4.42 The committee agreed that people would likely start odevixibat at a younger age in clinical practice than that modelled. The committee also considered that there were uncertainties associated with several parameters used in the model. This was particularly so for the size of the utility decrements associated with stoma bag use and caring for someone with PFIC. It agreed that a 3.5% discount rate for health and benefits with no additional QALY weighting was appropriate for decision making. When using the committee's preferred assumptions and applying the confidential discounts, the ICER was above what would normally be considered value for money within the context of a highly specialised service. However, the committee agreed that this base case was likely to be conservative.
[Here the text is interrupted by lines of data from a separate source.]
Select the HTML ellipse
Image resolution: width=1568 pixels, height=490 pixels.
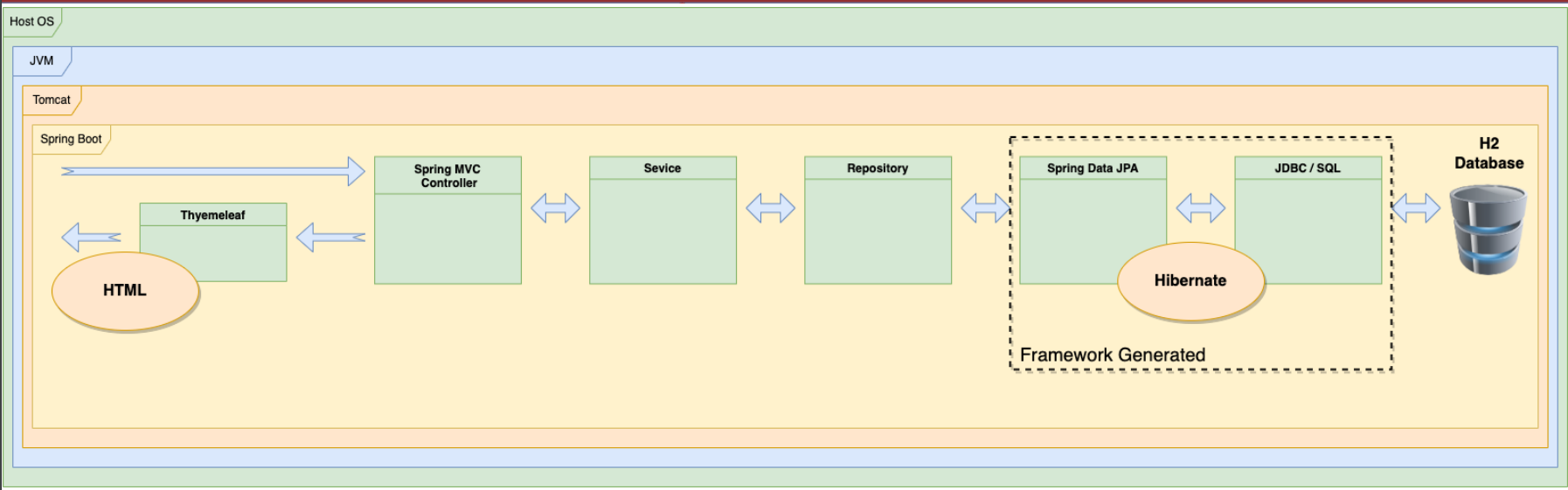click(125, 291)
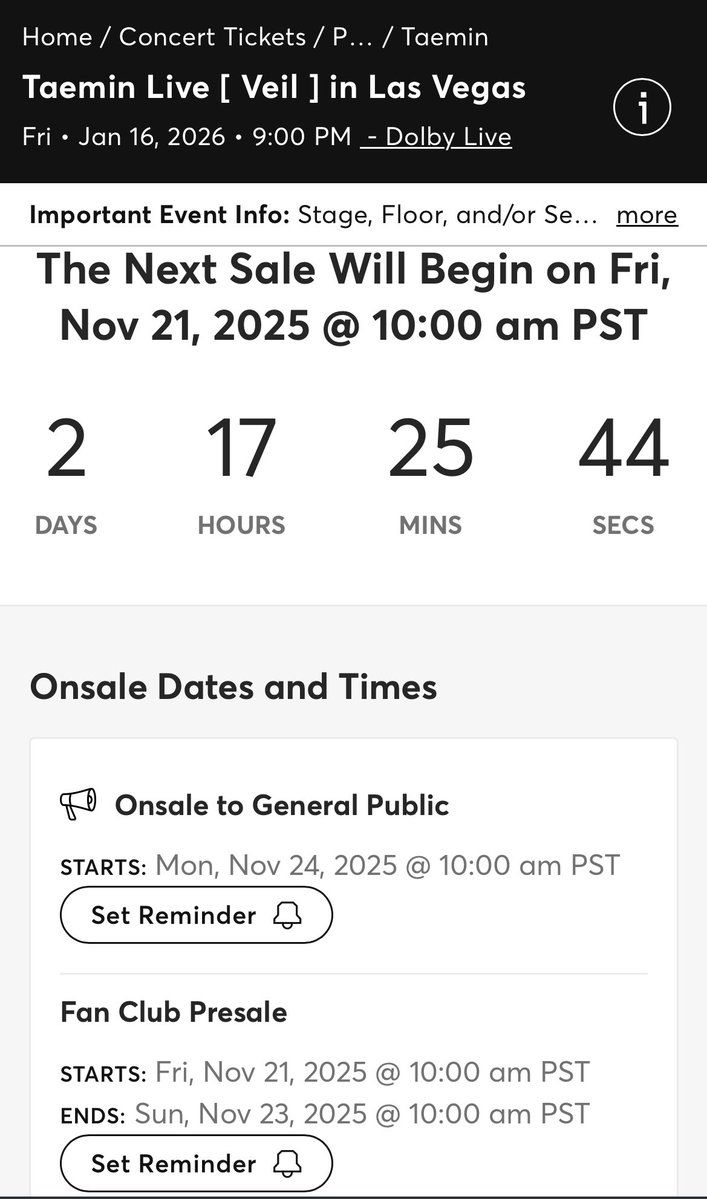Click the megaphone icon beside General Public onsale
Image resolution: width=707 pixels, height=1199 pixels.
coord(78,804)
4.43 The committee acknowledged that odevixibat is a high-cost technology and that uncertainties remained about the clinical evidence. It discussed the need to balance the importance of improving the lives of people with PFIC and their families. It noted NICE's social value judgements: principles for the development of NICE guidance. This emphasises the importance of considering the distribution of health resources fairly within society as a whole, and factors other than relative costs and benefits alone. The committee recalled that PFIC1 and PFIC2 are often diagnosed within the first 3 months of life. It concluded that the young age at which the condition develops should be considered in its decision making.
4.44 The committee agreed that some benefits of odevixibat were not fully captured in the company's modelling. These included the disadvantages of lifelong immunosuppression after a transplant and the quality-of-life decrement for carers. Taking account of the uncaptured benefits and that odevixibat is innovative, the committee concluded that odevixibat can be considered a cost-effective use of NHS resources for highly specialised technologies.
4.45 The committee was aware of the uncertainty around the ICER for odevixibat. However, it acknowledged that there were additional factors that should be taken into consideration in its decision making, including:
that PFIC affects the very young and that people would likely start odevixibat younger than was modelled (see section 4.19)
the invasive nature of the current treatment options (see sections 4.3 and 4.4 and section 4.37)
the innovative nature of odevixibat and health-related benefits not captured in the economic model (see section 4.37 and section 4.39).
The committee concluded that, considering all these factors, it was able to recommend odevixibat as an option for treating PFIC.